Aim of the exercise.
Pull out every line of the entries below that contains the word "Click".
[start of Record set]
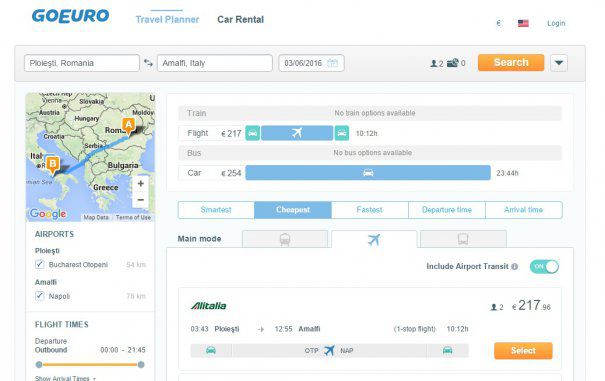The width and height of the screenshot is (605, 381).
Task: Zoom out on the map
Action: point(141,200)
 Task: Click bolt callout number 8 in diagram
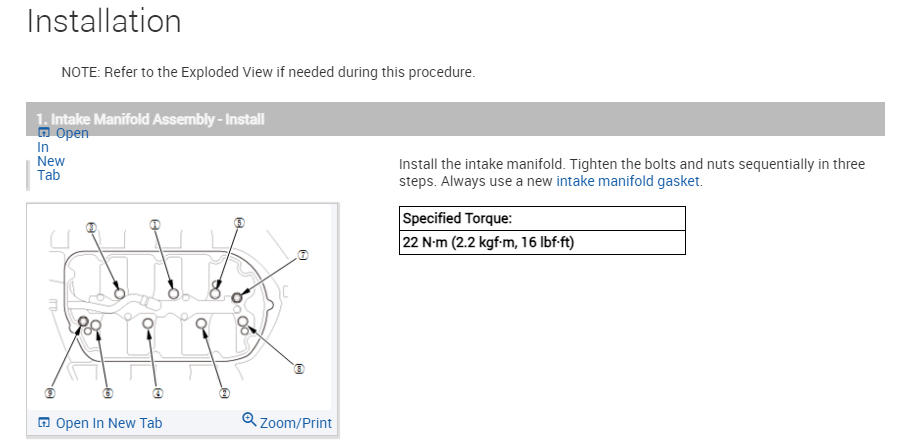coord(298,368)
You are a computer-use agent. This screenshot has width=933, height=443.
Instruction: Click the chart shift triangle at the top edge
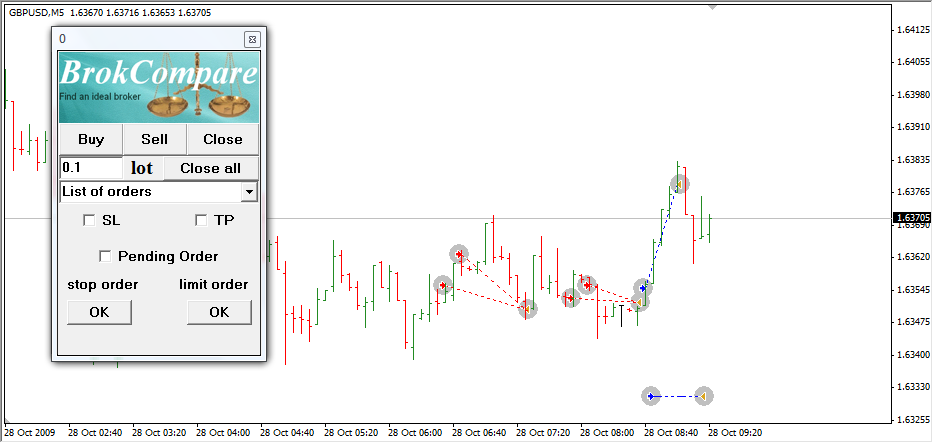point(712,6)
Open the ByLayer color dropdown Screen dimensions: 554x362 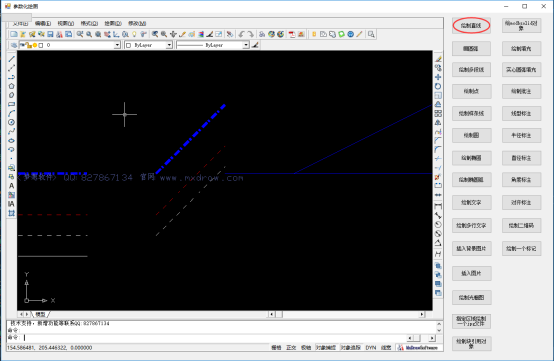point(148,45)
[end of Record set]
Written solution.
 Task: Click bolt callout number 8 in diagram
Instruction: Click the chart shift triangle at the top edge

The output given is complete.